THE INPUT =
-- -- --
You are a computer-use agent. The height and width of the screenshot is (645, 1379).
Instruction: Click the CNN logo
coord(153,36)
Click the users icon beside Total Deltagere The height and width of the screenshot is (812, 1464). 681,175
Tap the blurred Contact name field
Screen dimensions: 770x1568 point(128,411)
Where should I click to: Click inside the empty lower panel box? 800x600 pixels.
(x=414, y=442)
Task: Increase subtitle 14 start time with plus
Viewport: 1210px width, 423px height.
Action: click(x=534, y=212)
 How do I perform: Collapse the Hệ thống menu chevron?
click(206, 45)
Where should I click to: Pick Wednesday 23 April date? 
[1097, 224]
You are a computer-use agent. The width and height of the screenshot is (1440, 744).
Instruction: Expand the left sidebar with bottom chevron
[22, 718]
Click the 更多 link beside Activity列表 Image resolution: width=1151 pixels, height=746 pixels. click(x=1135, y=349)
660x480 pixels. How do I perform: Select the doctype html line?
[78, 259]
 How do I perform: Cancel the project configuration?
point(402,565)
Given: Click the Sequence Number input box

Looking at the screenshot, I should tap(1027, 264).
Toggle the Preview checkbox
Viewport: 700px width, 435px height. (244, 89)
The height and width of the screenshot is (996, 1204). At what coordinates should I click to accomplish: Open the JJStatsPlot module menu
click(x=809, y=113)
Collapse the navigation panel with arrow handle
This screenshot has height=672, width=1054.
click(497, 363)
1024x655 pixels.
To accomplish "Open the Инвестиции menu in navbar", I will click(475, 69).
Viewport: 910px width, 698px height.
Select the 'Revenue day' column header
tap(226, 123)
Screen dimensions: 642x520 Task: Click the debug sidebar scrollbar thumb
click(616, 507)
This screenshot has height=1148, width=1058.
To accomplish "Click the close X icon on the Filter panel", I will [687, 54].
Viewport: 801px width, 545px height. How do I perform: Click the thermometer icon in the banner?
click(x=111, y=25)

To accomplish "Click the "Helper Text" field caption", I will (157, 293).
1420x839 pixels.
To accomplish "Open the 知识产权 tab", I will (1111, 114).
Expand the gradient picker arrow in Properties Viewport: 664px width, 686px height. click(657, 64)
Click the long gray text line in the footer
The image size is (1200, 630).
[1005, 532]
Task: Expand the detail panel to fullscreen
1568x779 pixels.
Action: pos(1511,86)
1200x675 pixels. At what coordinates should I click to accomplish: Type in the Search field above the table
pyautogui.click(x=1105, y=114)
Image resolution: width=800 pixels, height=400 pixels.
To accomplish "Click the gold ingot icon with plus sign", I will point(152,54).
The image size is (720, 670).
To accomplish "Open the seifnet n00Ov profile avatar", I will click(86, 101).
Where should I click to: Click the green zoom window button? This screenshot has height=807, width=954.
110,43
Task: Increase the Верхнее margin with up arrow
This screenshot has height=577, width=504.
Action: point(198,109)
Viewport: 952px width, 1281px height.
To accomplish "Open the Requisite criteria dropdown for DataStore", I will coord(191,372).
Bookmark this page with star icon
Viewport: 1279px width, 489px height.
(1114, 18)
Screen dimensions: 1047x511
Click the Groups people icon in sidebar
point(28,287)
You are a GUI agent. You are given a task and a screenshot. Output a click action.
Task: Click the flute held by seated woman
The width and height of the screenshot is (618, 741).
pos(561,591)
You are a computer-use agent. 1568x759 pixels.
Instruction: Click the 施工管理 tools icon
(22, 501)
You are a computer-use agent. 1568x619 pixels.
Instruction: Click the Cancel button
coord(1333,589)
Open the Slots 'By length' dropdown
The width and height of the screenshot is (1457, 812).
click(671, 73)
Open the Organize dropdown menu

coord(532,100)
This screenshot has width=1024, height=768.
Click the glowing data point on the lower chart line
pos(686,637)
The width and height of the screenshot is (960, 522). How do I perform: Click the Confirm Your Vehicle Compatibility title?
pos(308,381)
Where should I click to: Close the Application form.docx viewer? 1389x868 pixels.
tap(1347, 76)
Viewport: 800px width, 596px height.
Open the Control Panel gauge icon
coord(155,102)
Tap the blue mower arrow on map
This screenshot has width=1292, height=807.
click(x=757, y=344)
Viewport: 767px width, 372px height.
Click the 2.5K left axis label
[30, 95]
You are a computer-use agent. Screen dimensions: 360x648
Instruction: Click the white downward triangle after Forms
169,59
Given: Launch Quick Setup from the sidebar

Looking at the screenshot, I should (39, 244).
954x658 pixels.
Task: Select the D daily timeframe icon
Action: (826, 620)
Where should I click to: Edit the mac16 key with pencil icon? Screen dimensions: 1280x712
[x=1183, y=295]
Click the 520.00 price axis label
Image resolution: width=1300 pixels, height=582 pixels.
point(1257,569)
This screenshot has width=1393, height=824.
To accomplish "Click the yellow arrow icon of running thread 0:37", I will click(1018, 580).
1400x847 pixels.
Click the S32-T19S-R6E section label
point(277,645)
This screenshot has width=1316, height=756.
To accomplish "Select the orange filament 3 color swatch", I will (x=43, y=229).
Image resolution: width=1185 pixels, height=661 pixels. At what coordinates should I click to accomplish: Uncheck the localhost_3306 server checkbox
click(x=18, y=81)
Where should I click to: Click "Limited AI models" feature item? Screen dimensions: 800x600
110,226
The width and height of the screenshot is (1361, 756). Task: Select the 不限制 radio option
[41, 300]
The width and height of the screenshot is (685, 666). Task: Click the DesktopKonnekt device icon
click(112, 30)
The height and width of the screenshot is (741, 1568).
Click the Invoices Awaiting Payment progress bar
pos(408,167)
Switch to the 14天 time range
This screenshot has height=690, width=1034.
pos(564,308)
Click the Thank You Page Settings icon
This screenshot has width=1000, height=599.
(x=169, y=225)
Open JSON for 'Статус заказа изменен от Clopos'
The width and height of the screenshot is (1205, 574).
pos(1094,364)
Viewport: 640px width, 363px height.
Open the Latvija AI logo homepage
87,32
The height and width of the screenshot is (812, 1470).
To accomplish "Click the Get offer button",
-- -- --
TO DO = Stopping at the line containing "Task: Increase subtitle", please repeat exactly every line from the very start of the entries, that line included, and nothing more.

OUTPUT BELOW =
You are a computer-use agent. The height and width of the screenshot is (645, 1379).
Instruction: Click the CNN logo
coord(153,36)
Click the users icon beside Total Deltagere The height and width of the screenshot is (812, 1464). 681,175
Tap the blurred Contact name field
Screen dimensions: 770x1568 point(128,411)
Where should I click to: Click inside the empty lower panel box? 800x600 pixels.
(x=414, y=442)
Task: Increase subtitle 14 start time with plus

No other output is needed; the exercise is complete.